Global Financial Markets in Brief Week of April 18
As per the weekly report released by the Arab Federation of Capital Markets (AFCM), over the previous week, U.S. stocks fell to close out another week in the red as investors faced more aggressive monetary tightening by the Federal Reserve in coming months, through a potential 50-point climb in rates in May.
Oil prices slumped to near two-week lows by the end of the week, extending losses from last week, as concerns grew that prolonged COVID-19 lockdowns in Shanghai and potential U.S. rate hikes would hurt global economic growth and fuel demand. In parallel, gold prices fell over by 5% over the week, as a stronger US dollar and rising Treasury yields overshadowed inflows into the safe-haven metal.
The yen is at its lowest level in 20 years and the euro is close to its lowest level in two years
On another note, the International Monetary Fund on Tuesday cut its global growth projections for 2022 and 2023, saying the economic hit from Russia’s unprovoked invasion of Ukraine will propagate far and wide. The IMF is now projecting a 3.6% GDP rate for the global economy this year and for 2023. This represents a 0.8% and 0.2% drop, respectively, from its forecasts published in January. The World Bank also cut its global growth expectations on Monday, now estimating a growth rate for 2022 of 3.2%, down from 4.1%.
In parallel, the U.S. dollar rose from a one-week low on Thursday after Federal Reserve Chair Jerome Powell’s comments. The US dollar index, which gauges the strength of the currency versus a basket of rivals, gained 0.2% to 100.5. The index has advanced 2.3% so far this month, on pace for its best monthly gain since June 2021. The euro slid from a more than one-week high after European Central Bank President Christine Lagarde said the ECB may need to cut its growth outlook further as the fallout from Russia’s invasion of Ukraine weighs on households and businesses.
Lagarde’s comments were in contrast to hawkish comments from ECB officials who seemed to suggest European Central Bank officials raised bets that eurozone interest rates will rise soon. On another note, Asian shares tumbled on Friday as investors worried about an increasingly aggressive rate-hike outlook for the United States as well as the fallout for the global economy from lockdowns in China. MSCI’s broadest index of Asia-Pacific shares outside Japan fell by 1.1% in morning trade, its sharpest decline in six weeks. Pulling it lower was a 1.6% loss for Australia’s resource-heavy index, a 1.1% drop in Hong Kong stocks, and a 0.3% retreat for blue chips in mainland China while Japan’s Nikkei lost about 2%.

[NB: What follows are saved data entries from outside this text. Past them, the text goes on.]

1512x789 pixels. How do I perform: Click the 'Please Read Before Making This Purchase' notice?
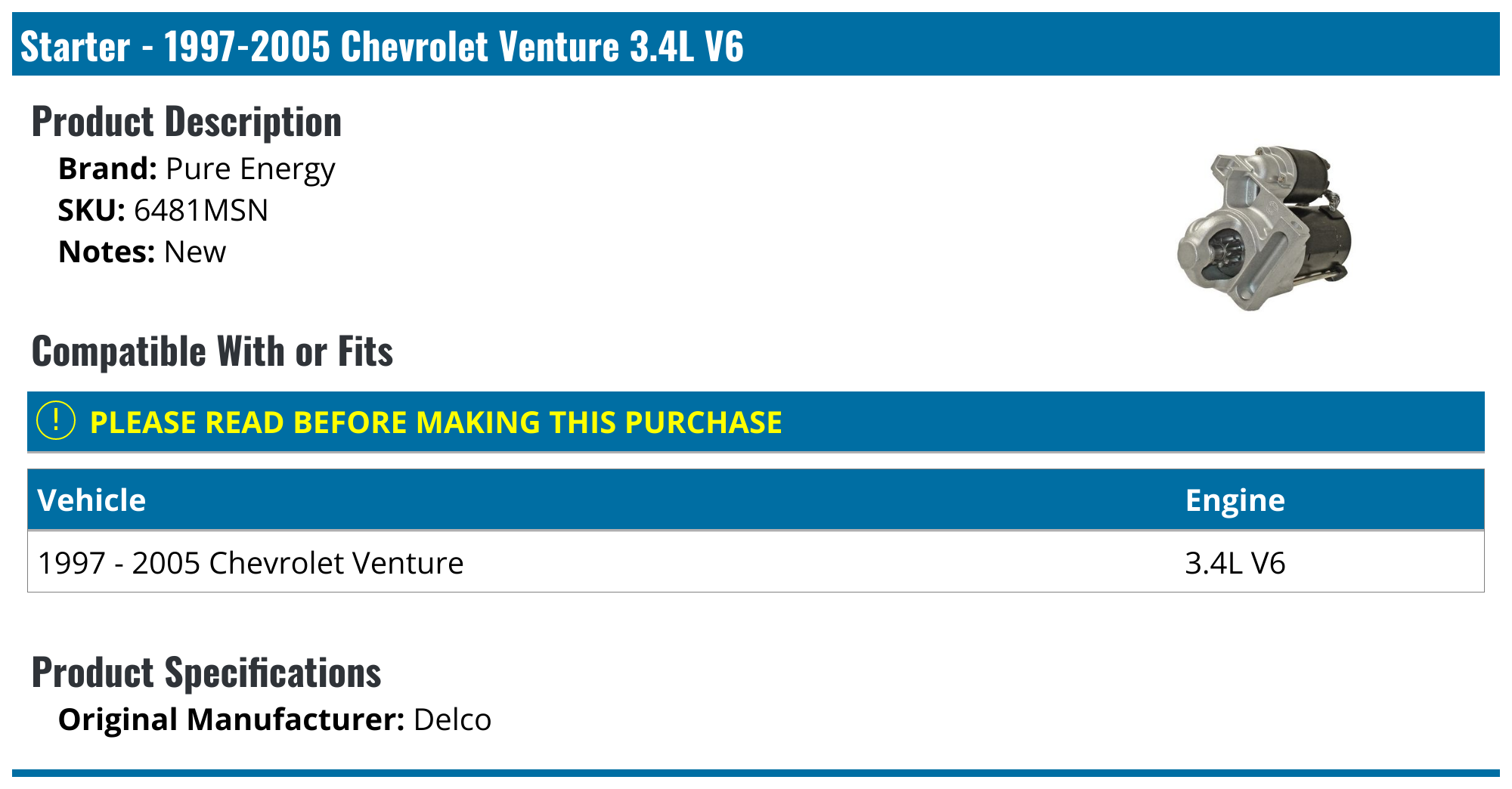tap(435, 422)
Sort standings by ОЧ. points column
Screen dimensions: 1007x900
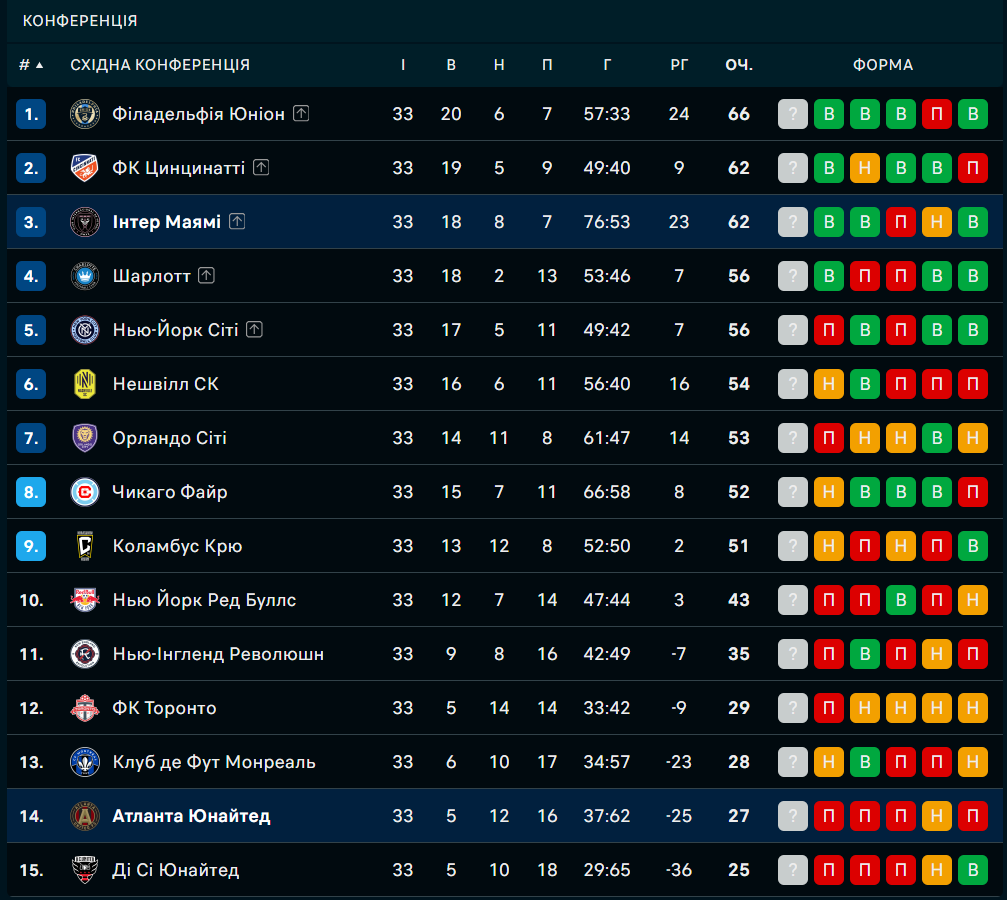click(739, 65)
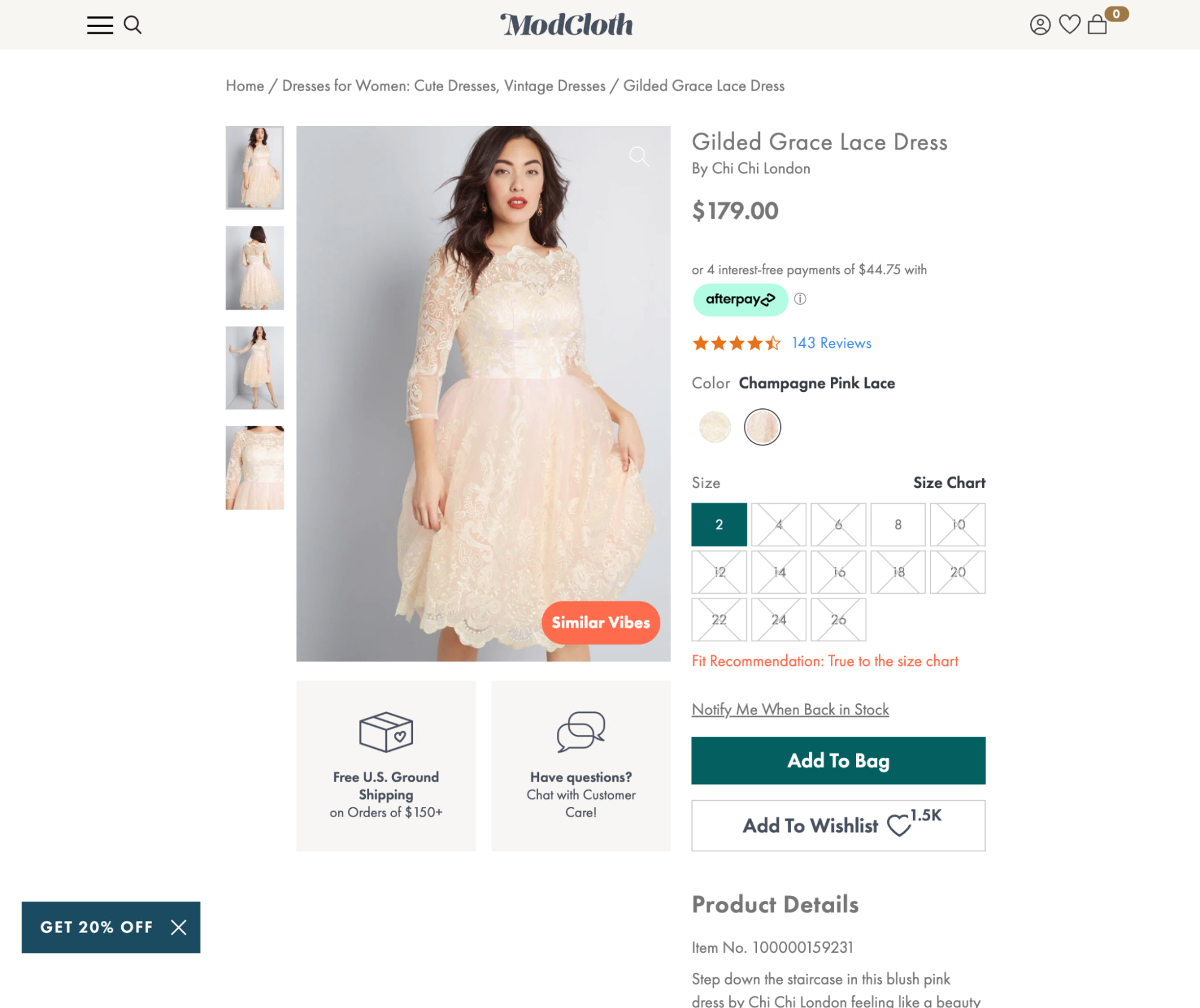Select the ivory cream color swatch
This screenshot has height=1008, width=1200.
tap(714, 427)
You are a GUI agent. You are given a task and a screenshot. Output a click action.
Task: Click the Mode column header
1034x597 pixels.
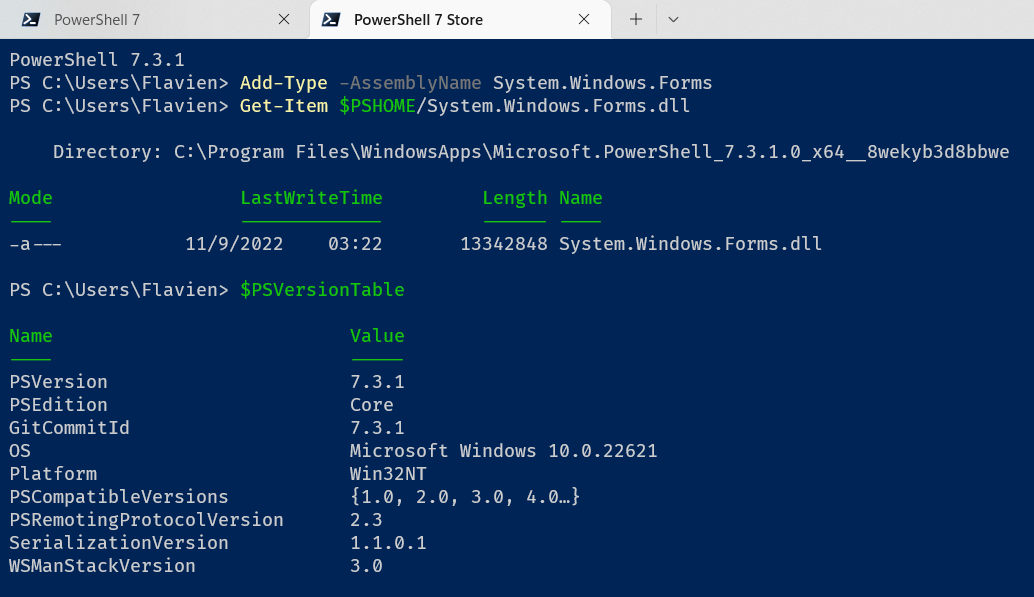(x=30, y=197)
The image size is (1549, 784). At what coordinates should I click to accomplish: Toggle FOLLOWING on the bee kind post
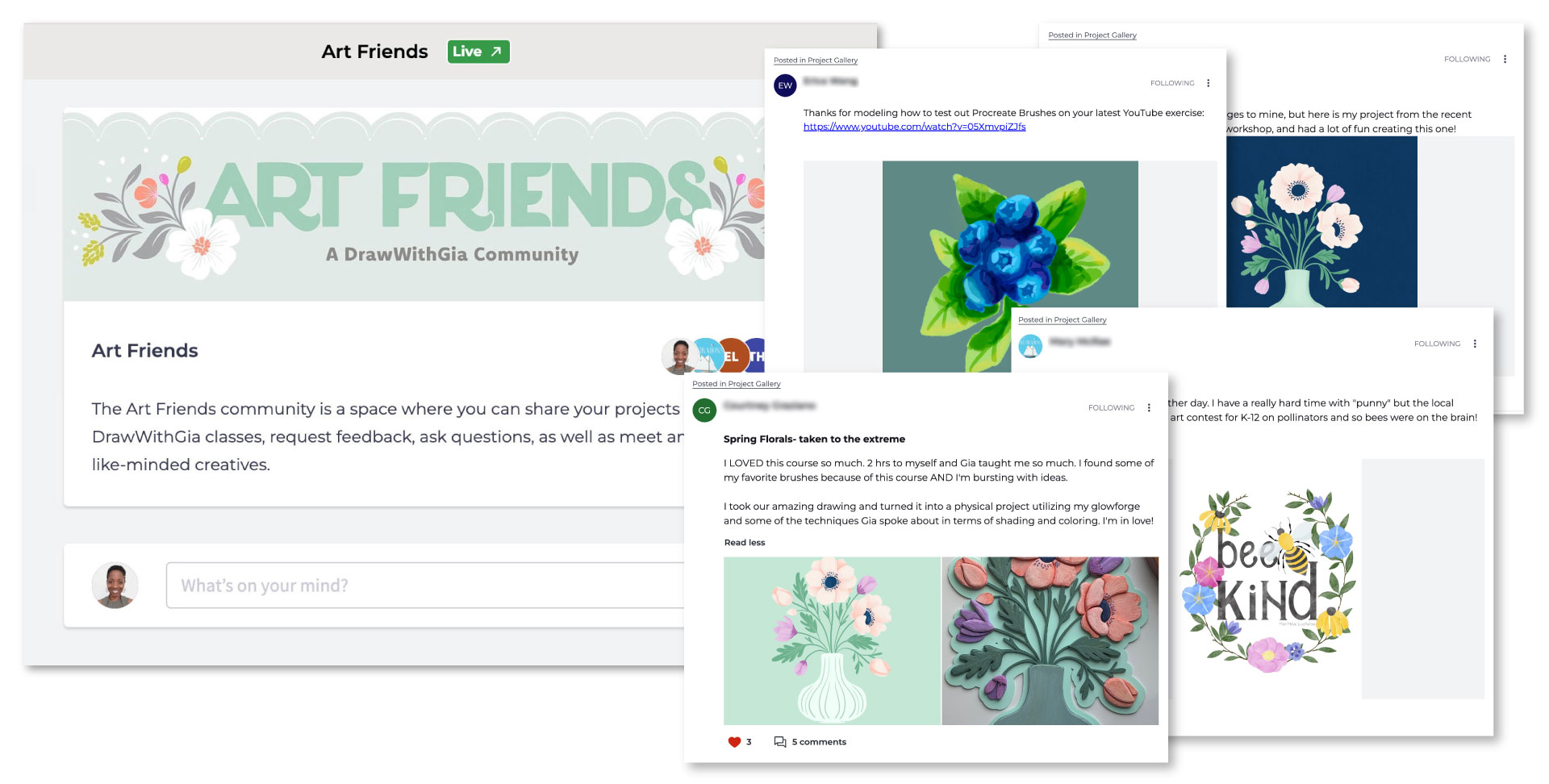[x=1437, y=344]
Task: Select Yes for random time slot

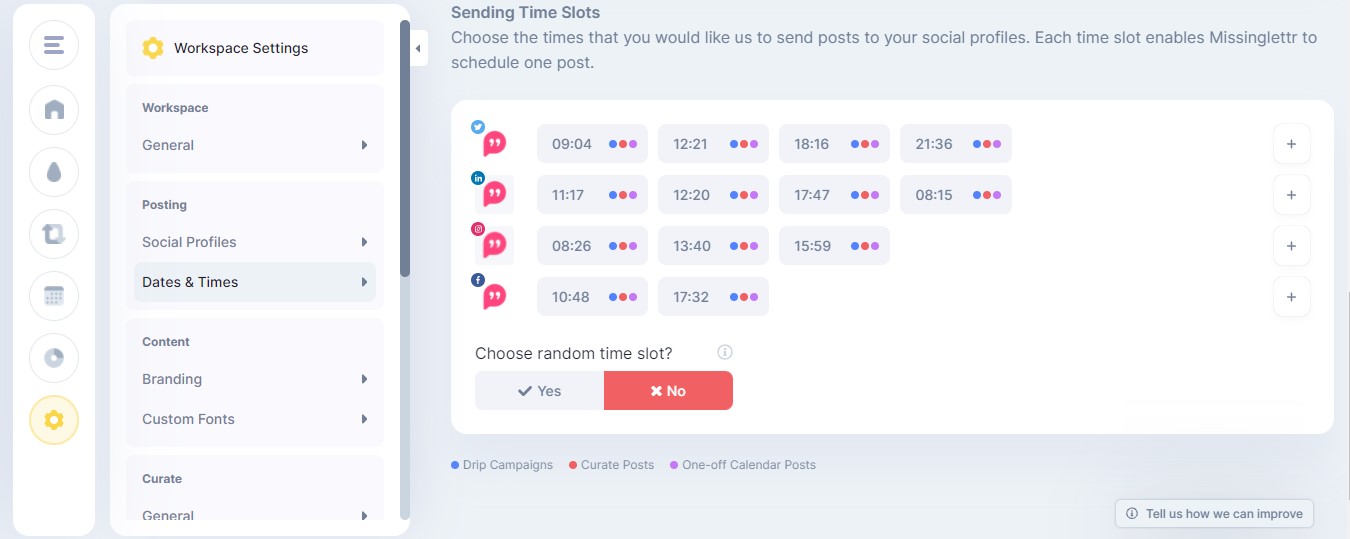Action: pos(539,391)
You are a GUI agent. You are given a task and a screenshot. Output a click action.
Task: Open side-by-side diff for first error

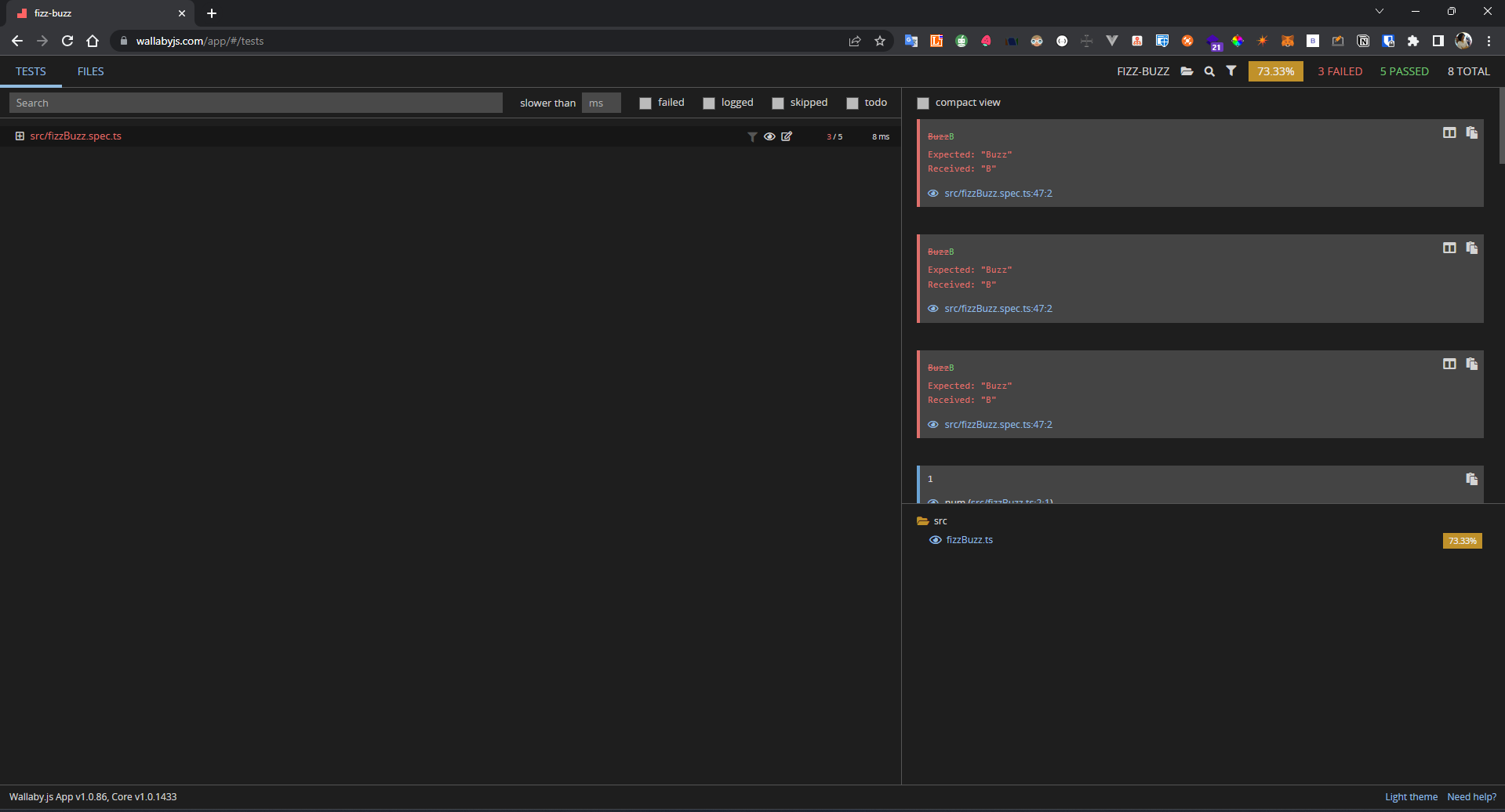pos(1449,133)
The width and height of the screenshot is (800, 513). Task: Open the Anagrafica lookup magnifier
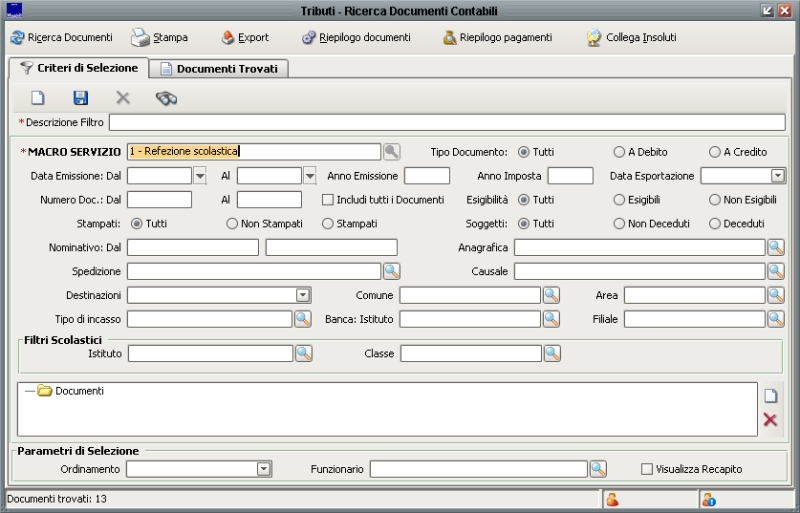(x=775, y=247)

Oil prices slipping by 5% on growth and demand concerns
Oil slipped over the past week, posting a weekly loss of nearly 5%, on the prospect of weaker global growth, higher interest rates, and COVID-19 lockdowns in China hurting demand even as the European Union considers a ban on Russian oil that would tighten supply. Brent crude was down at $107 a barrel while West Texas Intermediate (WTI) crude declined to US$ 102.4 a barrel. In fact, the IMF cut its global economic growth forecast for 2022, the German government will cut its growth forecast for 2022 to 2.2% from 3.6%, while Chinese demand for gasoline, diesel, and aviation fuel in April is expected to slide 20% from a year earlier, as many of China’s biggest cities, including Shanghai, are in COVID lockdowns.
However, on the supply side, the Russia-Kazakh Caspian Pipeline Consortium (CPC) is expected to resume full exports from April 22 after almost 30 days of disruptions. Still, supply tightness provided support to the prices as Libya loses 550,000 barrels per day (bpd) of output due to disruptions. However, supply could be squeezed further if the EU imposes an embargo on Russian oil. As such, Morgan Stanley raised its third-quarter Brent price forecast by $10 per barrel to $130, citing a “greater deficit” this year due to lower supply from Russia and Iran, which is likely to outweigh short-term demand headwinds.
Gold prices near two-week low on firmer US dollar
Gold prices dipped on Monday to their lowest in more than two weeks, as bets for an increasingly aggressive US Federal Reserve approach to tightening monetary policy boosted the US dollar and pressured demand for bullion. Spot gold was down at $1,928 per ounce and US gold futures were down at $1,930. It is worth mentioning that gold prices rose to near the key mark of $2,000 per ounce on Monday on safe-haven demand and mounting worries over inflation, but have since pulled back to hit a two-week low by Friday.
In parallel, the global cryptocurrency market recorded a marginal dip last week amid the hawkish remarks of Fed chief Jerome Powell and the US central bank’s intention of being aggressive to tackle inflation. This prompted all major crypto coins to lose value, as the top 10 tokens traded in the red. Bitcoin slipped below the $40,000 mark as exchanges saw significant selling volumes with the crypto markets weakening, overall. The drop in the BTC price could, most likely, be due to traders booking profits with Bitcoin climbing above $42,000 earlier. Ether price also went down to below the $3,000 mark to stand at $2,930 on Sunday.